Pulang membutuhkan persiapan, lahir dan bathin. Kesiapan lahir kadang mudah untuk dilakukan, tapi bathin, hanya dirinya sendiri yang lebih tahu. Sebab, bersiap pulang, maka bersiap pula untuk menjawab pertanyaan ini dan itu dari keluarga di rumah lama. Mereka yang bertanya barangkali tidak terlalu berharap pada jawaban yang jujur, tapi kita yang menjawab selalu terbebani dengan keinginan untuk memberikan yang terbaik. “Bahwa kami pulang, bukan sebagai orang yang kalah…”

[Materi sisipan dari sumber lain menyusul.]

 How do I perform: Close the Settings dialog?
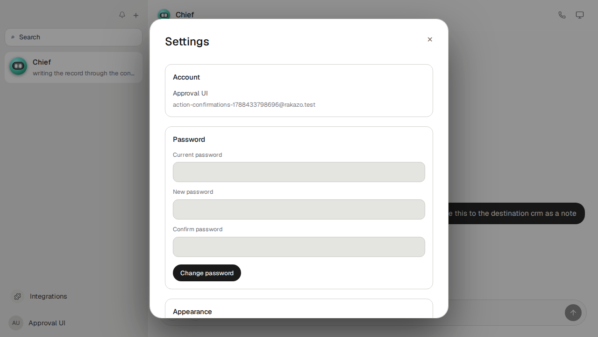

Istriku sudah selesai membersihkan debu-debu itu, dan aku sudah ia bantu pula. Pada saat mengaso, kukatakan sesuatu padanya.

Lebih baik di sini saja ya, walau sederhana dan tak seberapa isinya, rumah ini, adalah rumah kita sendiri….”

Maka ke sinilah seharusnya kita kembali, ke sinilah untuk sepanjang hidup, kita akan kembali. Sebuah rumah, yang kita sendiri memiliki rahasianya. Sebab, kembali yang abadi memang bukan di mana-mana, dan juga bukan ke mana-mana. Rumah kita yang abadi, bukan di sini! Maka kembali kita yang hakiki, juga bukan di dunia ini.

“Mari kita lantunkan doa untuk arwah-arwah yang telah mendahului kita, sebab kita tidak sempat untuk berziarah. Mari, kita kirimkan bingkisan kata terindah, walau kita tak sanggup menampakan muka kita pada keluarga di sana….” pintaku pada istriku.

Ia pun tersenyum. Dan entah kenapa, senyumnya terlihat lebih manis, bahkan sangat manis.

Terima kasih, Allah, telah kau anugerahkan pada kami kehangatan yang sederhana. Yang membawa kami pada kebahagiaan tak terhingga. Terima kasih juga, telah memberikan kesempatan kepada kami untuk kembali, berharap dan bersiap menyambut bulan agungMU, dengan ijinMU.

Ciledug, Akhir Sya’ban 1431 H

*Rumah Kita adalah sebuah judul lirik karya Ian Antono dan Theodore KS, lagu ini di populerkan oleh Good Bless.